My Lords, as a follower of events in Syria and an occasional contributor to discussions about it in this Chamber, I always find that the noble Lord, Lord Wright, expresses my views more clearly than I can myself and I have not been disappointed that afternoon. Like everyone else, I am aghast at what has been happening in Syria and especially horrified by the use of chemical weapons. I, too, am very frustrated and distressed by the way in which this wonderful country and its splendid population has been caught up in the much wider volatility in the Middle East of which it is now an integral and unfortunately inseparable part. We know that the Assad regime and the Ba’ath Party have behaved appallingly and appear to have used chemical weapons, but the rebels who line up with the Salafists and who indiscriminately murder Christians and Muslims are no better.

In the circumstances of now, I believe that it is naive, as my noble friend Lord Hurd of Westwell pointed out, to imagine that it might be possible to intervene neutrally or impartially between the protagonists in this civil war. It is bound to benefit one side or the other, and then we have become a protagonist ourselves. The beneficiary will soon forget our help and blame us for neo-colonial intervention, and the loser will hold us responsible for their setbacks. By then, we are completely involved.

Obviously, the use of chemical weapons is both unacceptable and illegal, but it does not follow that we, or for that matter anyone else, must intervene militarily even if it is legal to do so; it is merely an option.
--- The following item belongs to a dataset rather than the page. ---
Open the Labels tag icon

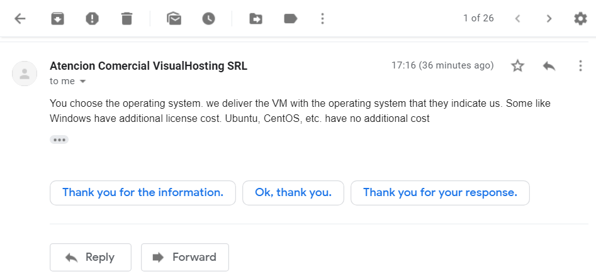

What is legal is not necessarily wise; indeed—and I speak as a lawyer—often it is not. Furthermore, recent history shows that the criminal perpetrators of mass atrocities can run but they cannot hide indefinitely from international law and its processes and enforcement.

Like many other speakers today, I am glad that the Government have toned down their bellicose stance of the weekend. We must not adopt a stance of macho belligerence; rather, we must proceed carefully within the framework of law in a manner which is pragmatic and practical in military, diplomatic and political terms. Equally, it is important that we do not allow Britain to become, or to be perceived to have become, a kind of global vigilante. We should not feel that it is necessary in any way to race to the front of the queue to join a posse, even if it is led by one of our closest allies. I find myself recalling with approval, and to my own surprise, Harold Wilson, who I believe did this country a great service by keeping this country out of the Vietnam War.

Of course, it goes without saying that we must strive in every way to contribute to the humanitarian needs of Syria and that part of the Middle East and, equally, work for the cessation of the use of chemical weapons both in Syria and anywhere else. We must also recall Bismarck’s comment that the Herzegovina treaty was not worth the bones of a Pomeranian fusilier. I see no evidence now that persuades me that Syria is worth the bones of a British service man or woman. That is the likely consequence of the kind of military intervention currently under discussion to respond to the use of chemical weapons in that country.